(Extrait du document)
La méditation répand des bons mouvemens en la volonté ou partie affective de notre ame, comme sont l'amour de Dieu et du prochain, le desir du paradis et de la gloire, le zèle du salut des ames, l'imitation de la vie de Notre-Seigneur, la compassion, l'admiration, la réjouissance, la crainte de la disgrace de Dieu, du jugement et de l'enfer, la haine du péché, la confiance en la bonté et miséricorde de Dieu, la confusion pour notre mauvaise vie passée; et en ces affections notre esprit se

doit épancher et étendre le plus qu'il lui sera possible. Que si vous voulez être aidée pour cela, prenez en la main le premier tome des Méditations de dom André Capilia, et voyez sa préface; car en icelle il montre la façon avec laquelle il faut dilater ses affections; et plus amplement le père Arias en son Traité de l'Oraison, de la seconde partie.

(Liste)
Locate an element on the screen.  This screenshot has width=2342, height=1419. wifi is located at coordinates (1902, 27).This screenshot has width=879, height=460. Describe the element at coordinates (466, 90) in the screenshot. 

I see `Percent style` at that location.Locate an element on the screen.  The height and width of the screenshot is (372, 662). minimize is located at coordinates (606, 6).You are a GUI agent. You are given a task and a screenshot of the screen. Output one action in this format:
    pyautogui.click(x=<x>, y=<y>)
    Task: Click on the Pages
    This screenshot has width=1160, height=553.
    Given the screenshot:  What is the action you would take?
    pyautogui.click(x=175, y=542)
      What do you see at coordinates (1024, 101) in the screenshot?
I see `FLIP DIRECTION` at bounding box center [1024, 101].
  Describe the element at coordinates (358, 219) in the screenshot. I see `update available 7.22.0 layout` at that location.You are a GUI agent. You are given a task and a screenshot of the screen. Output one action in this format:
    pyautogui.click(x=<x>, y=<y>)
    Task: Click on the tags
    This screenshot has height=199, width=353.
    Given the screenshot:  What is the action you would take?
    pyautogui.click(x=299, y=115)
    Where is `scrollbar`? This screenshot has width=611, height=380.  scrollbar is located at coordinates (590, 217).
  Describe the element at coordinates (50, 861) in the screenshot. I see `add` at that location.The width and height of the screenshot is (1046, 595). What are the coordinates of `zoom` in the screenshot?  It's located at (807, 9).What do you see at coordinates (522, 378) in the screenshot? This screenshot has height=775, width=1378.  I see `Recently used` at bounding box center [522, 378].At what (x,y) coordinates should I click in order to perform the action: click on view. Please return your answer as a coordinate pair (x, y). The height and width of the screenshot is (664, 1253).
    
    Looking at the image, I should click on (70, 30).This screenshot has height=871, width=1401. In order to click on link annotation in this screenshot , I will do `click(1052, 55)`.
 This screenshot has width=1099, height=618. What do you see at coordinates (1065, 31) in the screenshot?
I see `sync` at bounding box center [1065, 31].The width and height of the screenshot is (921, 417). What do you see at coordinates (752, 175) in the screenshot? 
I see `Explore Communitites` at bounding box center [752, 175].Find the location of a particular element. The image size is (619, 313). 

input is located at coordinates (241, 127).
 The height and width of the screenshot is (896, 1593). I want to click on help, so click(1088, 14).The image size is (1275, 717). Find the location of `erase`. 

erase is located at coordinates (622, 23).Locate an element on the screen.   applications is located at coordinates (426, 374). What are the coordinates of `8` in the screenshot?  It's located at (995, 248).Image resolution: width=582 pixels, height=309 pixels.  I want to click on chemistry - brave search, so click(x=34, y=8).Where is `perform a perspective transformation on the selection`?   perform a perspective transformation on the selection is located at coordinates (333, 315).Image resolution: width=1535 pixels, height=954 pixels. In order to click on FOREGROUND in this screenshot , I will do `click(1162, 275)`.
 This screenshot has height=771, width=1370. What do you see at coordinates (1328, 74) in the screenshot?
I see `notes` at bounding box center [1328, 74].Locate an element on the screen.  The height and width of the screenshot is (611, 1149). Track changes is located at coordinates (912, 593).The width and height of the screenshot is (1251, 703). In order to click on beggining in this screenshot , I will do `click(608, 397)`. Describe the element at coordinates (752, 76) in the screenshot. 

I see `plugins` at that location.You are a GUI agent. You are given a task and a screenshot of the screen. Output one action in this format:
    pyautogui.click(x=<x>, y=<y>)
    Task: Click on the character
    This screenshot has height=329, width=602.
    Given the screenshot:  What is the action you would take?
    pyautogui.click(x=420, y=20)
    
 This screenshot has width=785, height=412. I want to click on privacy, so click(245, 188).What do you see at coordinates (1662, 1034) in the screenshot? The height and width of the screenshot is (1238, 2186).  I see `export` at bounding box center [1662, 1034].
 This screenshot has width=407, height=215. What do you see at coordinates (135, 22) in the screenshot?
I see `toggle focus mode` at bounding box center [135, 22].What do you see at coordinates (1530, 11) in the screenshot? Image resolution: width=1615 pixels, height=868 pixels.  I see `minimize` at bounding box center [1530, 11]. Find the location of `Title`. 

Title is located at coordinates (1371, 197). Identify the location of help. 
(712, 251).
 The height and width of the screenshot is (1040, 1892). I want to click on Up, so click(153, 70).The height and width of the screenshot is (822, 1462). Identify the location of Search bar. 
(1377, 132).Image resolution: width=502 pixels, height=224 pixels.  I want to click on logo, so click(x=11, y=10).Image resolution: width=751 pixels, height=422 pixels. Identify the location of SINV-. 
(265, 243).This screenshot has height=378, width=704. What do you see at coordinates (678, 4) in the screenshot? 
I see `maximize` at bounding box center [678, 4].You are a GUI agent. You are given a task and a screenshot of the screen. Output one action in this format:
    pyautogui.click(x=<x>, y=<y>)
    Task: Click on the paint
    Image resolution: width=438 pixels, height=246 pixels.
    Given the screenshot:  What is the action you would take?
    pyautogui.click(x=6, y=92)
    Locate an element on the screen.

(Consigne)
Écrivez la suite de l'extrait sur la méditation et les affections de la volonté, en partant de sa dernière phrase. Les enregistrements n'ont aucun rapport avec l'extrait.

(Réponse finale)
Il ne faut pas pourtant, Philothée, s'arrêter tant à ces affections générales, que vous ne les convertissiez en des résolutions spéciales et particulières pour votre correction et amendement. Par exemple, la première parole que Notre-Seigneur dit sur la croix, répandra sans doute une bonne affection d'imitation en votre ame, à savoir le desir de pardonner à vos ennemis, et de les aimer. Or, je dis maintenant que cela est peu de chose, si vous n'y ajoutez une résolution spéciale de cette sorte. Or sus donc , je ne me piquerai plus de telles paroles fâcheuses, qu'un tel et une telle, mon voisin ou ma voisine, mon domestique ou ma domestique, disent de moi, ni de tel et tel mépris qui m'est fait par cetui-ci ou cetui-là : au contraire, je dirai et ferai telle et telle chose pour le gagner et adoucir, et ainsi des autres. Par ce moyen, Philothée, vous corrigerez vos fautes en peu de temps,

là où par les seules affections vous le ferez tard et mal aisément.

CHAPITRE

VI I.

De la conclusion et bouquet spirituel. ENFIN, il faut conclure la méditation par trois actions, qu'il faut faire avec le plus d'humilité que l'on peut. La première, c'est l'action de graces, remerciant Dieu des affections et résolutions qu'il nous a données, et de sa bonté et miséricorde, que nous avons découvertes au mystère de la méditation. La seconde, c'est l'action d'offrande, par laquelle nous offrons à Dieu sa même bonté et miséricorde, la mort, le sang et les vertus de son fils, et conjointement avec icelles nos affections et résolutions.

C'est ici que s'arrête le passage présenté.